- [Stated task 1]:
Rewrite the records from the line with "The image size is (1341, 569)." through the end of the records, both ends included, requests included, and offset every coordinate in the answers by adding 135. Leave the pictures out of the answer.

>> BEGIN Document extract

Alternatively, use nbviewer, which preserves the formatting.

UPDATE: I opened an issue and seems like the current master version is the culprit (more specifically 57af16a). Reverting back to the 1.0.4 release fixes the problem. There is a new section at the end of this notebook with more details.

So, how did you get in this rabbit hole?

Last week Will Rowe posted the preprint for HULK, and in a comment in a related discussion Heng Li suggested using ntHash to speed up hashing of k-mers, which makes more sense than using murmurhash3 when using sliding windows (since you can avoid recalculating the full hash all the time). He also linked to an answer on the bioinformatics stack exchange with a very clear explanation by Karel Brinda on how it works.

So clear was this explanation that I used it to implement a Rust version. And since the default template for libraries (when running cargo init --lib) already includes a test example, I wrote a simple one that calculated the ntHash for a 5-mer and compared to the same value generated by the original implementation (in C++).

And... the test failed.

I spent some time figuring out if I did something wrong, if there was something weird with my for loop, up to going to a whiteboard and checking indexing on the string by hand. It seemed to be right, so maybe there was something I was misinterpreting in the Rust syntax?

The implementations

Well, back to the comfort zone: let's try in Python!

>> END Document extract

- [Stated task 2]:
Carry on the text about implementing ntHash from where it stops.

>> BEGIN Given information

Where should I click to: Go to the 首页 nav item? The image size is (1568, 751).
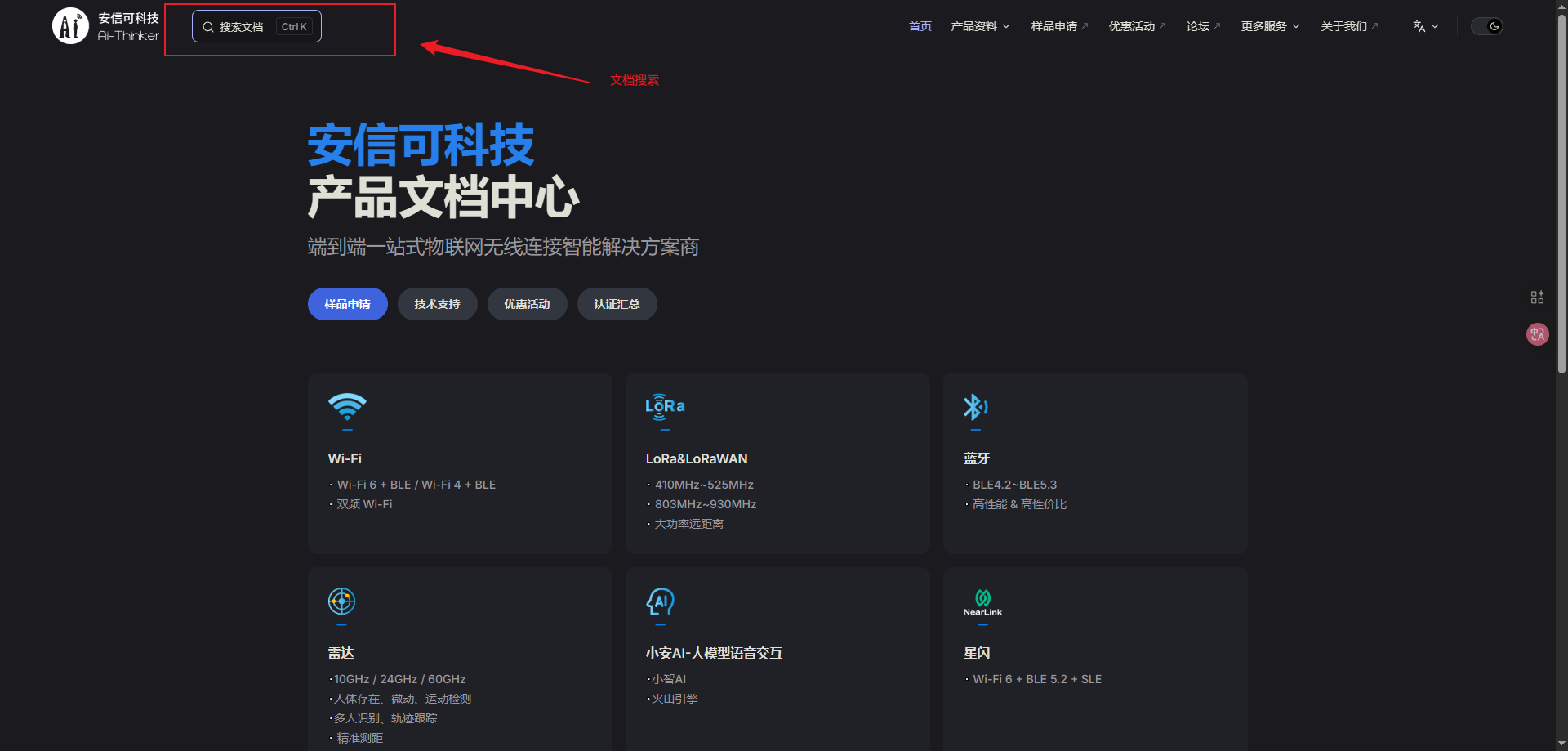[x=920, y=26]
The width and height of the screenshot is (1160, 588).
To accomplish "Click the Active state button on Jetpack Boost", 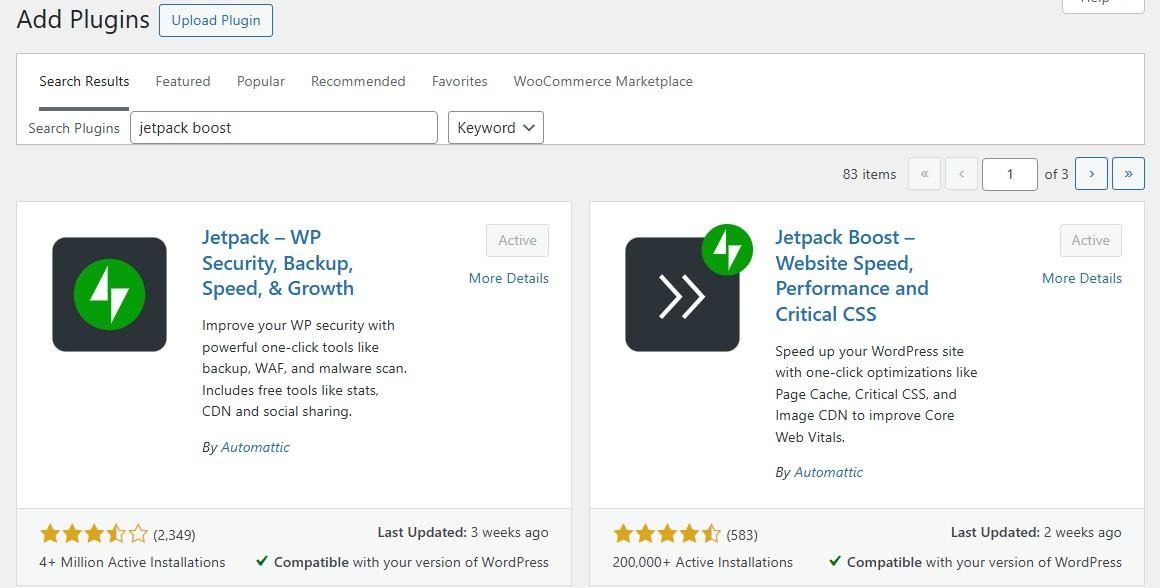I will [1090, 240].
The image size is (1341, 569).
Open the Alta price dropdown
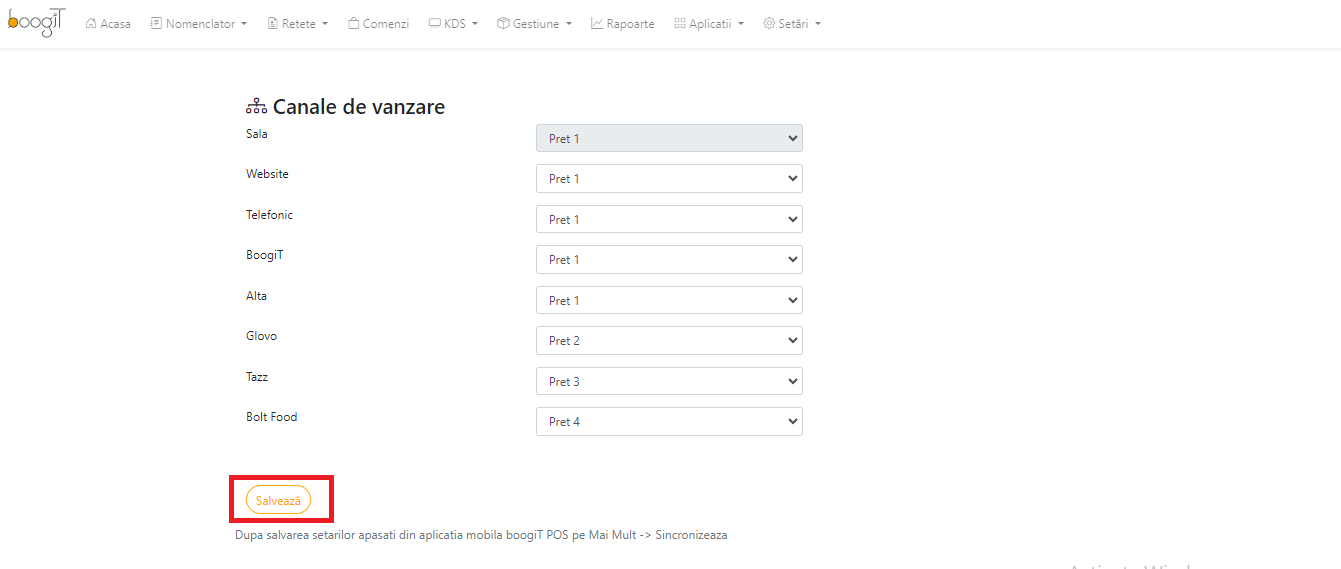coord(669,300)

>> END Given information

- [Written reply 1]:
The image size is (1341, 569).
Open the Alta price dropdown
coord(804,435)

- [Written reply 2]:
Again, pretty straighforward to implement, but I had to make a rol function to rotate a 64-bit integer. Here is the implementation:

In [1]:
!cat nthash.py
import sys

h = {
    'A': 0x3c8bfbb395c60474,
    'C': 0x3193c18562a02b4c,
    'G': 0x20323ed082572324,
    'T': 0x295549f54be24456,
    'N': 0,
}

rc = {
    'A': 0x295549f54be24456,
    'C': 0x20323ed082572324,
    'G': 0x3193c18562a02b4c,
    'T': 0x3c8bfbb395c60474,
    'N': 0,
}

def rol(x, k):
    return ((x << k % 64) & (2 ** 64 - 1) |
           ((x & (2 ** 64 - 1)) >> (64 - (k % 64))))

def f(s, idx, k):
    out = 0
    for i, v in enumerate(s[idx: idx+k], 1):
        out ^= rol(h[v], k - i)
    return out

def r(s, idx, k):
    out = 0
    for i, v in enumerate(reversed(s[idx: idx+k]), 1):
        out ^= rol(rc[v], k - i)
    return out

def nthash(s, k):
    fval = f(s, 0, k)
    rval = r(s, 0, k)
    return min(fval, rval), fval, rval

hval, fval, rval = nthash(sys.argv[1], len(sys.argv[1]))
print('NTC64 0x{:0>16x}'.format(hval))
print("fhVal 0x{:0>16x}".format(fval))
print("rhVal 0x{:0>16x}".format(rval))

So I ran it, and... it matches my Rust result, but doesn't match the original implementation. Hmm.

While re-reading the paper I looked into the supplementary materials, and they have the NT64 function defined (which is missing in the implementation on GitHub). So I used that to make the canonical version NTC64, which takes the minimum hash from both forward (NT64F) and reverse (NT64R) strands with the same parameters from the current implementation (so we can compare them easily).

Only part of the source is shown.